Copy out all of the entries, keeping every word the same.
━━━ DATASET ━━━
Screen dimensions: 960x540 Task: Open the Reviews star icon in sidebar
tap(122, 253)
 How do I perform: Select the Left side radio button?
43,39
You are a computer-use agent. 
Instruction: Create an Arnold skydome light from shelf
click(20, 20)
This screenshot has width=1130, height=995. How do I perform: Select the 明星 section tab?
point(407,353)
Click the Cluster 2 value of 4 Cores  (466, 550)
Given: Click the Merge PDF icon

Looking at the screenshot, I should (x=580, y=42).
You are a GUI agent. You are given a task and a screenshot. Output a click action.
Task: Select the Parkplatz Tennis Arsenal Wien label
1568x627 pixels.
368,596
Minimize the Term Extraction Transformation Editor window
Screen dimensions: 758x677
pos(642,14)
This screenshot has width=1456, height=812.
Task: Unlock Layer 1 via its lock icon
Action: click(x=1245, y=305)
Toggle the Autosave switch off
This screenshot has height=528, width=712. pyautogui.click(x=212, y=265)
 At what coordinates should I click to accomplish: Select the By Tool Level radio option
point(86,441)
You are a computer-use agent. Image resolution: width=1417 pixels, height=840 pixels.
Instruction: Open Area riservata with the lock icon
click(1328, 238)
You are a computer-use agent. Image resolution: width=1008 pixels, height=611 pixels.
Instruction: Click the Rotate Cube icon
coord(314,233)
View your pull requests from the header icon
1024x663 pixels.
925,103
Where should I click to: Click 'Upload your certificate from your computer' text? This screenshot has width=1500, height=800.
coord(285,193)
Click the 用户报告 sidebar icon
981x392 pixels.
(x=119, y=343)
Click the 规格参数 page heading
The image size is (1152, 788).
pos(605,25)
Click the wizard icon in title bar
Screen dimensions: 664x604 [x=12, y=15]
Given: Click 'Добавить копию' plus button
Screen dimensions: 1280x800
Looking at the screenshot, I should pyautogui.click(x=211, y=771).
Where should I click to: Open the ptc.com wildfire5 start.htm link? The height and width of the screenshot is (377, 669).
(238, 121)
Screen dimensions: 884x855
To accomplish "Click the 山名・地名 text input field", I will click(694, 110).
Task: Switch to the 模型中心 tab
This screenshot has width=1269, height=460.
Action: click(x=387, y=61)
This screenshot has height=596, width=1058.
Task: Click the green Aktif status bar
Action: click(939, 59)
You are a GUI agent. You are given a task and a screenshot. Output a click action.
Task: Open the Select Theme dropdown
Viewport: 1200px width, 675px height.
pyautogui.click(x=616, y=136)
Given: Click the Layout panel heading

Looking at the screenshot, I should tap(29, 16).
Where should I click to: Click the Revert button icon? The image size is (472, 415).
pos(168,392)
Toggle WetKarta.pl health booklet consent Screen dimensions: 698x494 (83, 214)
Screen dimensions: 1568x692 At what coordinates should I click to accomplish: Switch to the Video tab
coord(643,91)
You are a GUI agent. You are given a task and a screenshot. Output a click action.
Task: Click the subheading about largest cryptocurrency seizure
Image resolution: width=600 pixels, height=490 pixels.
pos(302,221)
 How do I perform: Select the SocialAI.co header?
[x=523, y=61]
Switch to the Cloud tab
━━━
## RESPONSE TO THE TASK
Screen dimensions: 960x540 Task: Open the Reviews star icon in sidebar
tap(122, 253)
 How do I perform: Select the Left side radio button?
43,39
You are a computer-use agent. 
Instruction: Create an Arnold skydome light from shelf
click(20, 20)
This screenshot has width=1130, height=995. How do I perform: Select the 明星 section tab?
point(407,353)
Click the Cluster 2 value of 4 Cores  (466, 550)
Given: Click the Merge PDF icon

Looking at the screenshot, I should (x=580, y=42).
You are a GUI agent. You are given a task and a screenshot. Output a click action.
Task: Select the Parkplatz Tennis Arsenal Wien label
1568x627 pixels.
368,596
Minimize the Term Extraction Transformation Editor window
Screen dimensions: 758x677
pos(642,14)
This screenshot has width=1456, height=812.
Task: Unlock Layer 1 via its lock icon
Action: click(x=1245, y=305)
Toggle the Autosave switch off
This screenshot has height=528, width=712. pyautogui.click(x=212, y=265)
 At what coordinates should I click to accomplish: Select the By Tool Level radio option
point(86,441)
You are a computer-use agent. Image resolution: width=1417 pixels, height=840 pixels.
Instruction: Open Area riservata with the lock icon
click(1328, 238)
You are a computer-use agent. Image resolution: width=1008 pixels, height=611 pixels.
Instruction: Click the Rotate Cube icon
coord(314,233)
View your pull requests from the header icon
1024x663 pixels.
925,103
Where should I click to: Click 'Upload your certificate from your computer' text? This screenshot has width=1500, height=800.
coord(285,193)
Click the 用户报告 sidebar icon
981x392 pixels.
(x=119, y=343)
Click the 规格参数 page heading
The image size is (1152, 788).
pos(605,25)
Click the wizard icon in title bar
Screen dimensions: 664x604 [x=12, y=15]
Given: Click 'Добавить копию' plus button
Screen dimensions: 1280x800
Looking at the screenshot, I should pyautogui.click(x=211, y=771).
Where should I click to: Open the ptc.com wildfire5 start.htm link? The height and width of the screenshot is (377, 669).
(238, 121)
Screen dimensions: 884x855
To accomplish "Click the 山名・地名 text input field", I will click(694, 110).
Task: Switch to the 模型中心 tab
This screenshot has width=1269, height=460.
Action: click(x=387, y=61)
This screenshot has height=596, width=1058.
Task: Click the green Aktif status bar
Action: click(939, 59)
You are a GUI agent. You are given a task and a screenshot. Output a click action.
Task: Open the Select Theme dropdown
Viewport: 1200px width, 675px height.
pyautogui.click(x=616, y=136)
Given: Click the Layout panel heading

Looking at the screenshot, I should tap(29, 16).
Where should I click to: Click the Revert button icon? The image size is (472, 415).
pos(168,392)
Toggle WetKarta.pl health booklet consent Screen dimensions: 698x494 (83, 214)
Screen dimensions: 1568x692 At what coordinates should I click to accomplish: Switch to the Video tab
coord(643,91)
You are a GUI agent. You are given a task and a screenshot. Output a click action.
Task: Click the subheading about largest cryptocurrency seizure
Image resolution: width=600 pixels, height=490 pixels.
pos(302,221)
 How do I perform: Select the SocialAI.co header?
[x=523, y=61]
Switch to the Cloud tab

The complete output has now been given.